There is no more difficult art to acquire than the art of observation, and for some men it is quite as difficult to record an observation in brief and plain language.

It is much more important to know what sort of a patient has a disease than what sort of a disease a patient has.

We are here to add what we can to life, not to get what we can from life.

Live neither in the past nor in the future, but let each day's work absorb your entire energies, and satisfy your widest ambition.

Courage and cheerfulness will not only carry you over the rough places in life, but will enable you to bring comfort and help to the weak-hearted and will console you in the sad hours.

The practice of medicine is an art, not a trade; a calling, not a business; a calling in which your heart will be exercised equally with your head. Often the best part of your work will have nothing to do with potions and powders, but with the exercise of an influence of the strong upon the weak, of the righteous upon the wicked, of the wise upon the foolish.

Look wise, say nothing, and grunt. Speech was given to conceal thought.

The desire to take medicine is perhaps the greatest feature which distinguishes man from animals.

One of the first duties of the physician is to educate the masses not to take medicine.

Observe, record, tabulate, communicate.

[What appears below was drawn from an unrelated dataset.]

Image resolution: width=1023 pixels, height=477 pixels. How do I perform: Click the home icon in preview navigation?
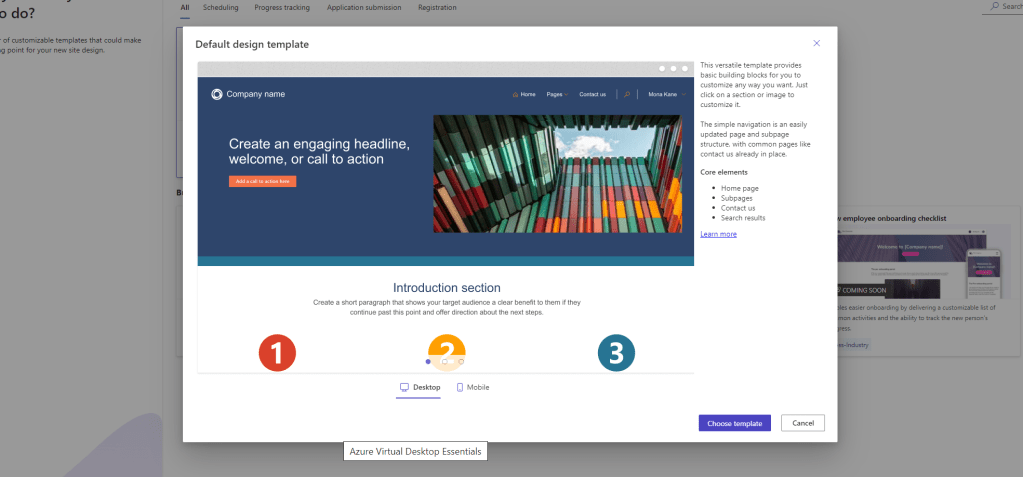[515, 95]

Use your five senses. . . . Learn to see, learn to hear, learn to feel, learn to smell, and know that by practice alone you can become expert.

To study the phenomenon of disease without books is to sail an uncharted sea, while to study books without patients is not to go to sea at all.

The greater the ignorance the greater the dogmatism.

Shut out all of your past except that which will help you weather your tomorrows.

The young physician starts life with 20 drugs for each disease, and the old physician ends life with one drug for 20 diseases.